Между реальной жизнью сейчас и здесь, на нашей планете, и теми словами и образами, с помощью которых общество пытается придать ей смысл, существует гигантский разрыв, пропасть.
Стремление к пустому единообразию — не случайность, но следствие того, что марксисты оптимистично называют «поздним капитализмом».
…Скоро это событие утратило свою примечательность для всех, кроме Эммы и ее племянников, — в ее воображении оно по-прежнему занимало важное место, а Генри и Джон по-прежнему требовали каждый день, чтобы им рассказали историю про Гарриет и цыган, и с тем же упорством поправляли тетку, если она позволяла себе хоть чуточку отступить в каком-нибудь месте от первоначального варианта.
Учит многому опыт. Никто из людей Не надейся пророком без опыта стать. Непостижны грядущие судьбы.
Мое искусство немного аскетично.
Мать зачала меня на закате дня 1968 года прямо на столе в кафе при единственном городском кинотеатре. На крохотном лестничном пролете, отделенном от балкона потрепанной шторкой алого бархата, опираясь на локоть и вертя в руках свой фонарик, сидела-зевала билетерша; равнодушная к шепоткам и возне в заднем ряду, она потихоньку отделяла щепки от деревянной перегородки и бросала их в темный зал, на головы ни в чем не повинных сограждан. На экране шла «Бедная корова» с Теренсом Стампом,[3] до того вычурно-слащавым, что моя мать — гибкая лоза, юная модница, вся — порыв, — не выдержав, поднялась и, хлопнув сиденьем, стремительно двинулась по ряду, задевая на ходу чьи — то ноги, скорее в обшарпанный вестибюль, к выходу, только раздвинуть штору и — на свет.
В кафе никого не было, молоденький официант уже переворачивал стулья на столики. Мы закрываемся, сказал он. Тщетно: моя мать, с непривычки щурясь от света, спустилась вниз по дорожке алого бархата. Она выхватила у него из рук стул и опустила его на пол, прямо так, верх ножками. Сбросила туфли. Расстегнула пальто.
За кассовым аппаратом в большой соковыжималке полузатонувшие половинки апельсинов как заведенные крутились на своих шажках; осадок вздымался со дна и опускался, вздымался и опускался вновь. Стулья на столах задрали ноги кверху; россыпи хлебных крошек на полу лениво ждали пылесосьей атаки. А на ступенях парадной лестницы (на которых моя мать вскоре появится, спрятав теплый комочек колготок в карман и помахивая туфельками, прихватив их за полосатые задники) Джулия Эндрюс и Кристофер Пламмер улыбались с плакатов в рамках точь-в-точь как наяву — поблекшие, но пленительные, десять лет как вне игры, под ярким светом ламп, обратившимся во мрак пять лет спустя, когда помощник киномеханика (вопреки надеждам, его надули с работой: начальство кинотеатра после смерти старого киномеханика решило взять на его место человека из столицы) спалил строение при помощи жестянки с креозотом и незатушенного окурка.

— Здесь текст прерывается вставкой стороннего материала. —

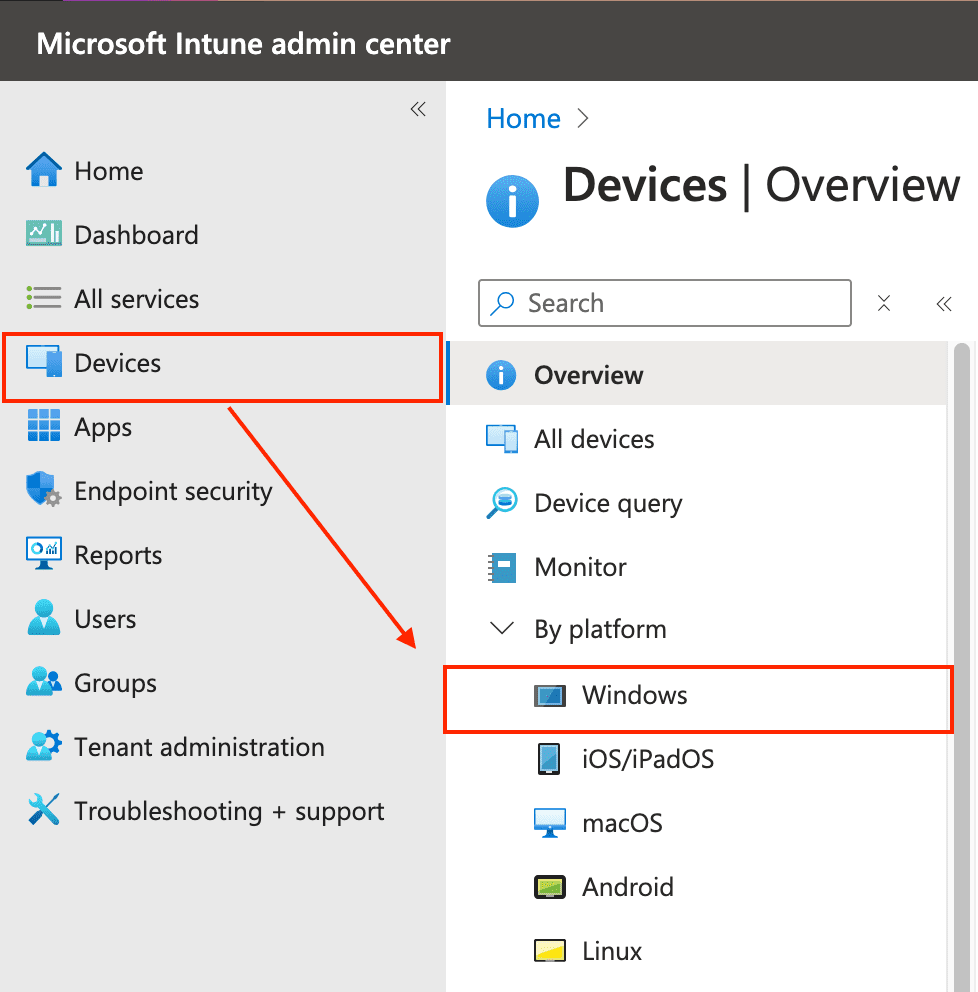Select the Devices icon in the sidebar
Image resolution: width=978 pixels, height=992 pixels.
(44, 363)
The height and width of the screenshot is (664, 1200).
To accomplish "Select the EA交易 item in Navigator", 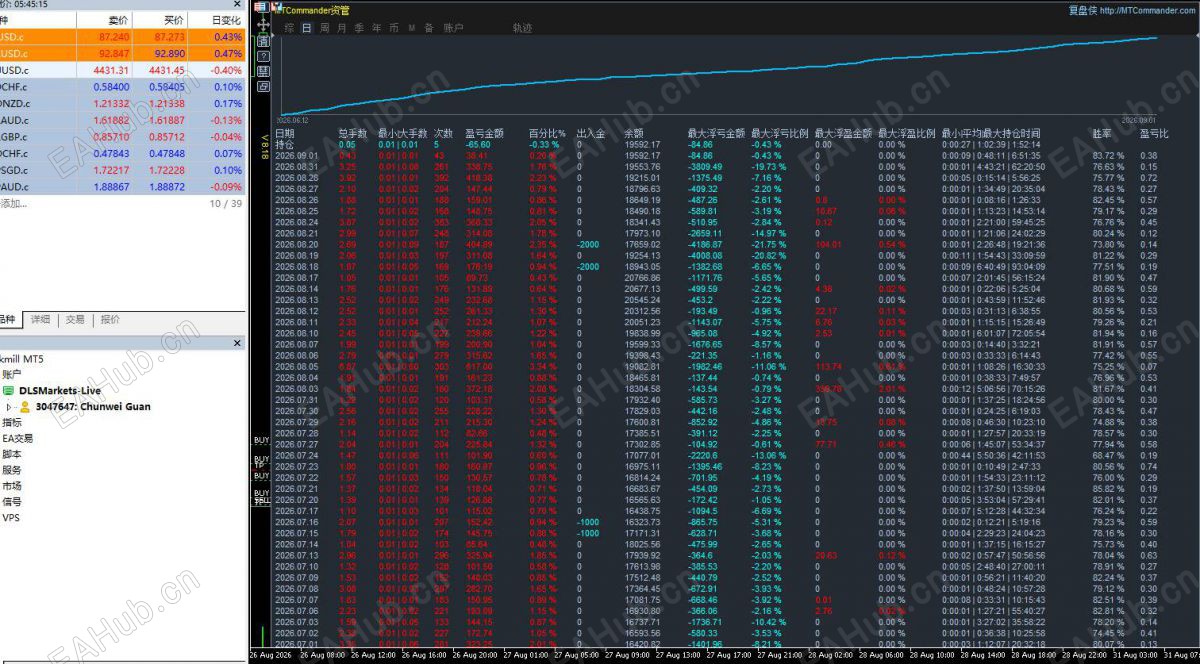I will click(17, 438).
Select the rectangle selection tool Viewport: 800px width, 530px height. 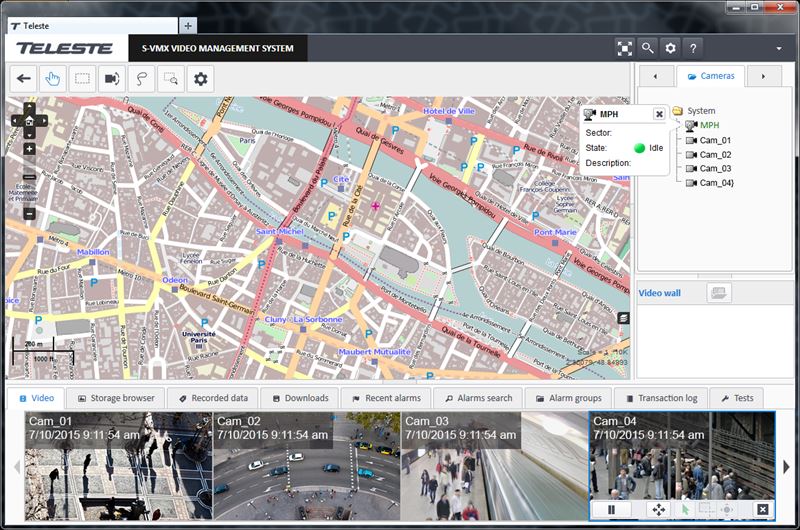click(83, 78)
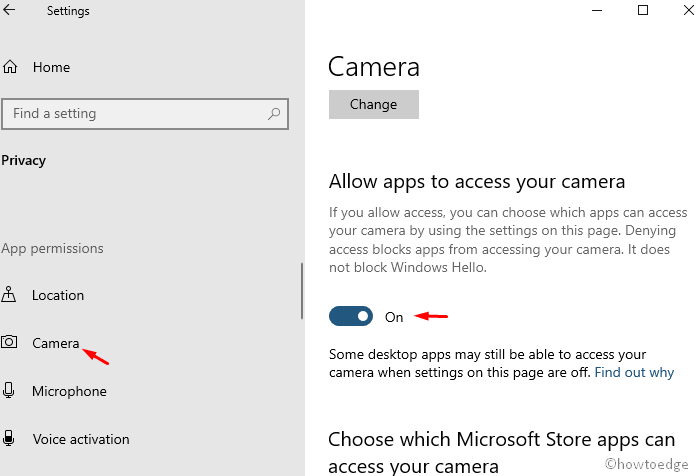This screenshot has height=476, width=697.
Task: Click the Find a setting search box
Action: coord(145,114)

Дорогие места на балконе, где было запрещено дымить, что с ними? Лишь дым остался. А партер, с его глубокими, пахнущими кожей креслами? Были да все вышли. А бархатные портьеры и люстра с огромным стеклянным плафоном? Развеянный пепел, мельчайшие ломкие блики света на полотне местной истории. Все газеты дружно постановили: несчастный случай. Владелец кинотеатра получил страховку и продал пожарище сети супермаркетов-складов, которая носила бесхитростное название «Супермаркет-склад Макиз».
Но в тот вечер 1968 года в не успевшем закрыться кафе за стеной еще раздавался бубнеж голосов современных киношных любовничков. По-прежнему словно ниоткуда сочилась музыка. И как раз перед эпизодом, когда с Теренсом Стампом решают разобраться по-серьезному, моя мать сцепила пятки за спиной моего ошалевшего отца, который со стоном вошел в нее, подарив ей в буквальном смысле миллион шансов, из которых она и выбрала единственно верный.
Ну, давайте знакомиться.
Я — Альгамбра.[4] Меня назвали в честь места моего зачатия. Верьте мне: все уже дано.
От матери: некричащая грация; тяга к мистике; умение получать желаемое. От отца: умение исчезать, не существовать вовсе.